Another way to keep insects from getting to your plants is to create a barrier they cannot surmount. You need to know a little bit about the insect to erect the most effective barrier. Someone might have the image of a garden enclosed in mosquito netting. That might work but it is not very cost-effective. I say might, because there are a lot of different insects and if their motivation is strong enough, they are likely to find a way in. Netting can be a cost-effective barrier in some circumstances. Root maggots are the larval form of a fly that lays eggs on the stems of young plants. The flies may lay eggs on more mature plants, but if they do the plants are growing fast enough to survive. Young plants can be protected by a netting barrier laid right over the seedling or even over the seed bed before the seedlings emerge. A square foot of netting will protect a hill of cucumbers. Clearly there is not much work or material involved in this and the hill will produce a lot of cucumbers if helped through the tender stage.

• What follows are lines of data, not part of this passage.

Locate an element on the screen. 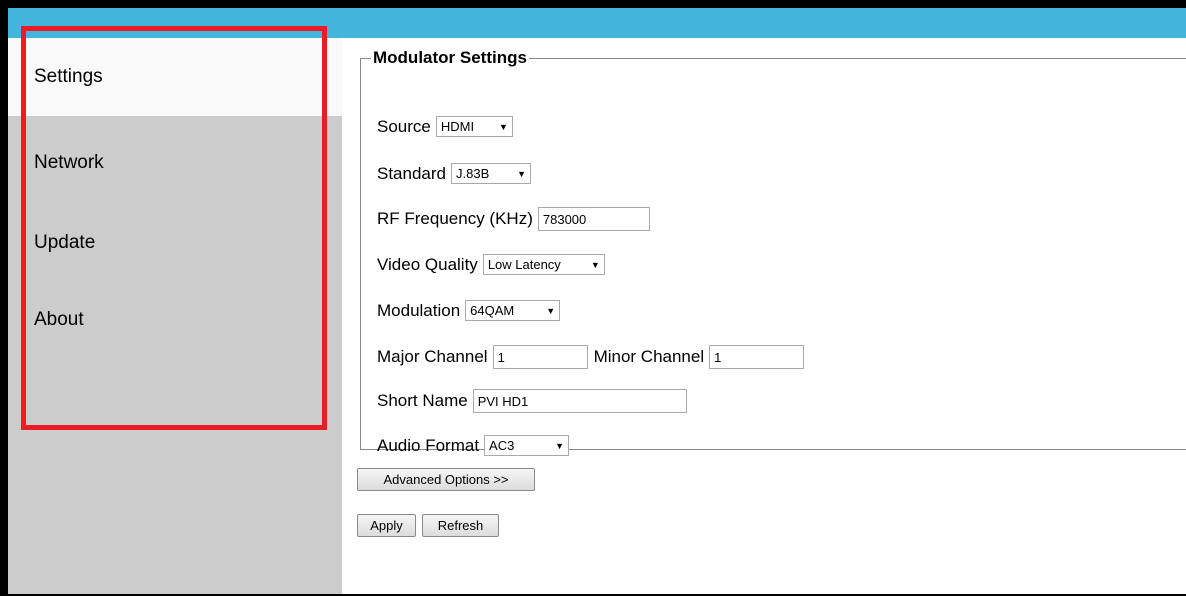  source-value: HDMI is located at coordinates (458, 126).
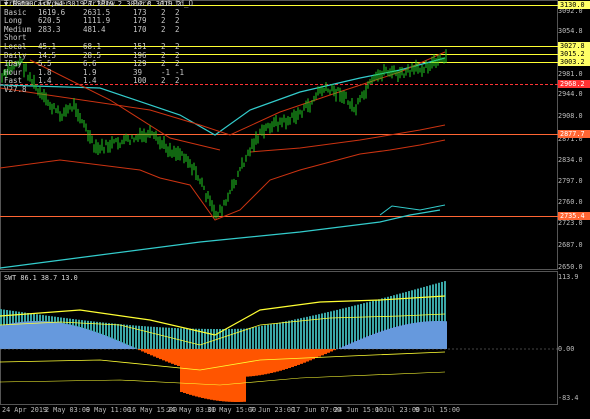  Describe the element at coordinates (570, 116) in the screenshot. I see `price-label: 2908.0` at that location.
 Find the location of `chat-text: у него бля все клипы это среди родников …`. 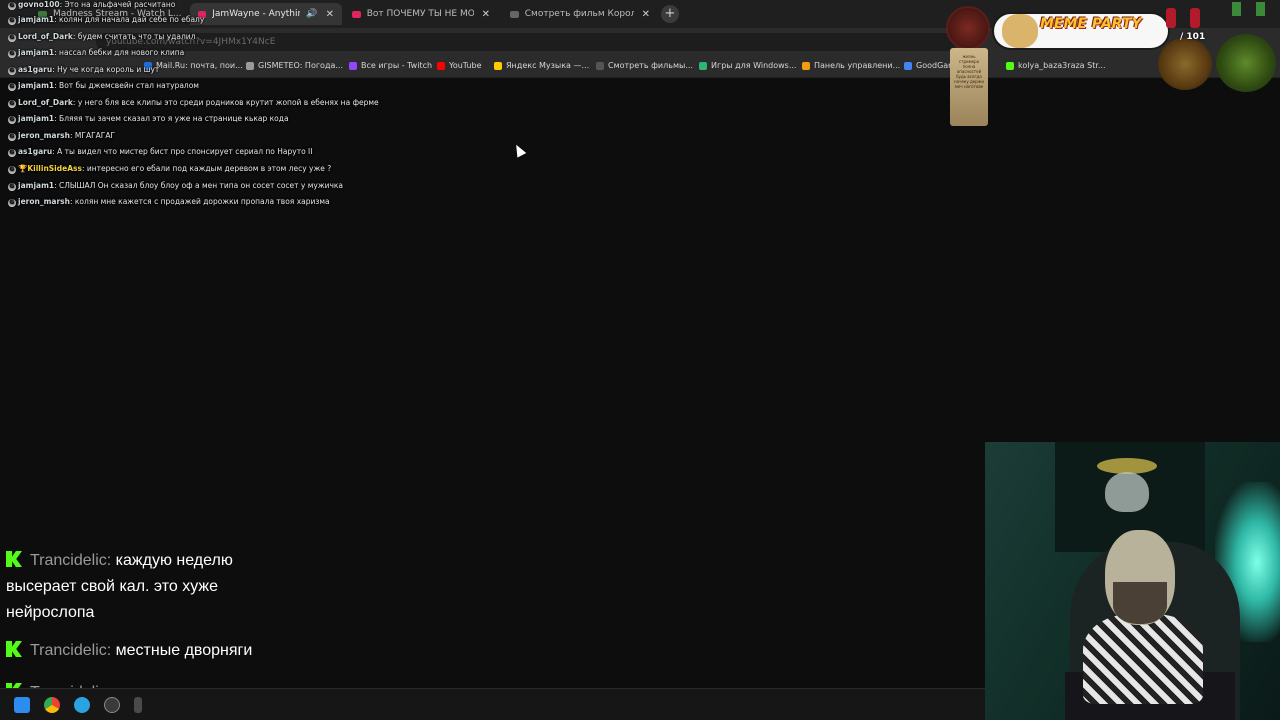

chat-text: у него бля все клипы это среди родников … is located at coordinates (228, 102).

Unhappy radishes will also attract root maggots. Since you would have to cover the whole row with netting to protect them, and considering that radishes reach maturity in a little over three weeks, a barrier hardly seems worth the effort. Radishes also attract flea beetles—usually radishes planted too early in the spring in my garden. While the radishes are shivering in the cold, growing slowly while they wait for the air and ground to warm up a bit more, the flea beetles are feasting, sometimes setting the plants back so severely I lose the crop. No problem: I just throw in some more seeds. Flea beetles will do the same number on broccoli directly seeded in the garden. Since I am going to transplant this crop later, the seedlings can all be grown in a foot-long row which can be covered easily. When the plants are four or five inches tall and ready for transplanting, there is enough when they cut down the leaf surface of transplants. After all, we prune larger plants when we transplant them so the damage to the roots is balanced with a decrease in the above ground portion of the plant.